Background Alcohol use disorder (AUD) and post-traumatic stress disorder (PTSD) exhibit a significant degree of comorbidity. Nevertheless, the specific effects and underlying mechanisms by which alcohol, as a risk factor, contributes to the development of PTSD-ike phenotypes remain poorly understood. Both chronic alcohol consumption and exposure to traumatic stress can lead to synaptic damage in the hippocampus, potentially serving as a neurobiological basis for the exacerbation of PTSD induced by alcohol. Methods In this study, an animal model was established by allowing mice to voluntarily consume alcohol for 2 weeks, followed by exposure to a single prolonged stress combined with foot shock (SPS&FS). Subsequently, the mice received an intraperitoneal injection of rolipram (1 mg/kg), and behavioral, biochemical, and morphological analyses were performed.

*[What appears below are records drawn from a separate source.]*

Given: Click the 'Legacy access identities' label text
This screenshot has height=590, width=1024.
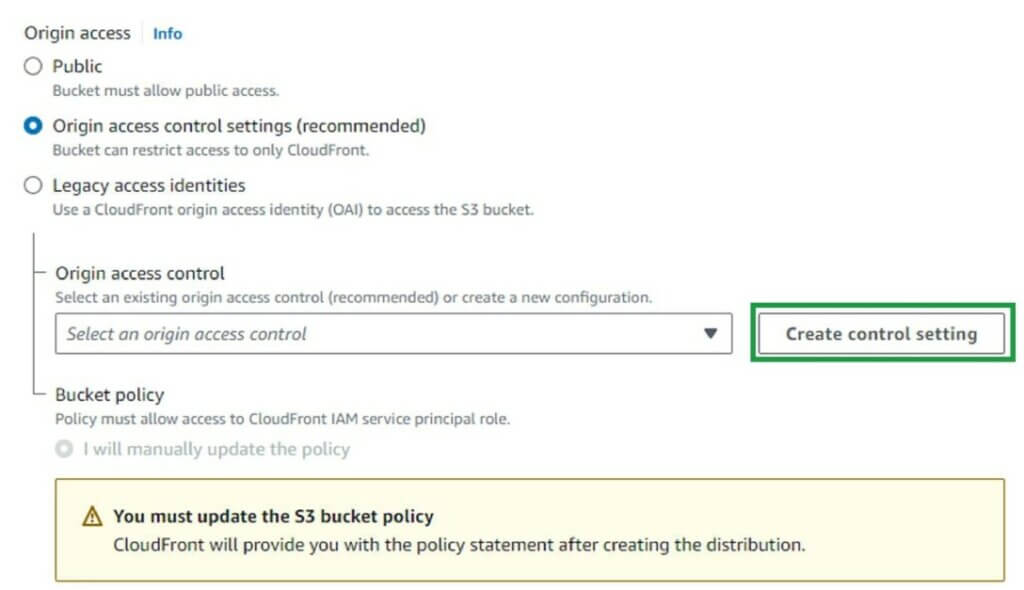Looking at the screenshot, I should point(148,186).
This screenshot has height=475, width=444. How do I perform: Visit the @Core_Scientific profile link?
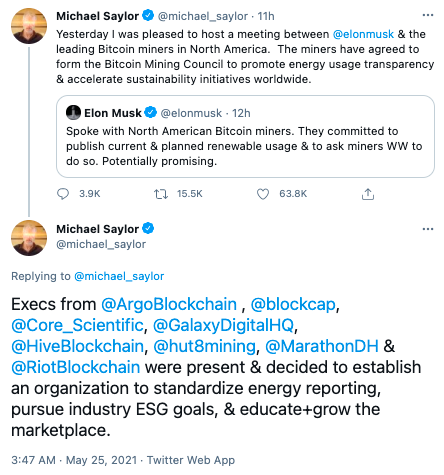pos(77,325)
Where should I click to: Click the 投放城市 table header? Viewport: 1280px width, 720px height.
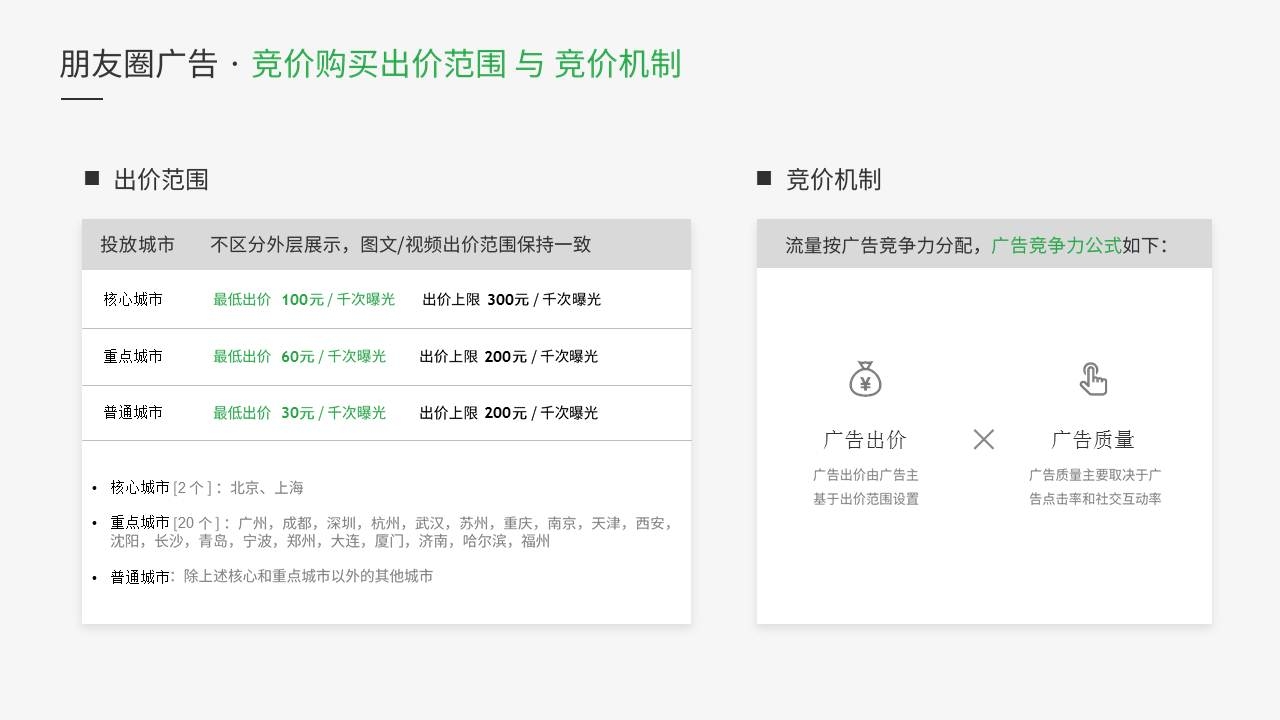point(137,245)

Results The findings revealed that individuals with early alcohol exposure exhibited more pronounced deficits in fear extinction during the fear extinction task (FET) and displayed higher levels of anxiety-like behavior in both the open field test (OFT) and the elevated plus maze test (EPM). Activation of cAMP-PKA signaling enhanced the downregulation of brain-derived neurotrophic factor (BDNF) and tyrosine kinase receptor B (TrkB), upregulated the expression of PSD95, synaptophysin, AMPA, and NMDA receptor subtypes, and reversed the impairment of CA1 synaptic function and dendritic structure in the hippocampus. Conclusion Activation of the cAMP-PKA pathway facilitated fear extinction in PTSD mice with early alcohol exposure, alleviated anxiety-like behavior, attenuated symptoms of AUD following ethanol relapses. These findings suggest that modulating hippocampal synaptic plasticity by activating the cAMP-PKA pathway may represent a promising therapeutic approach for attenuating alcohol-exacerbated PTSD-like behaviors.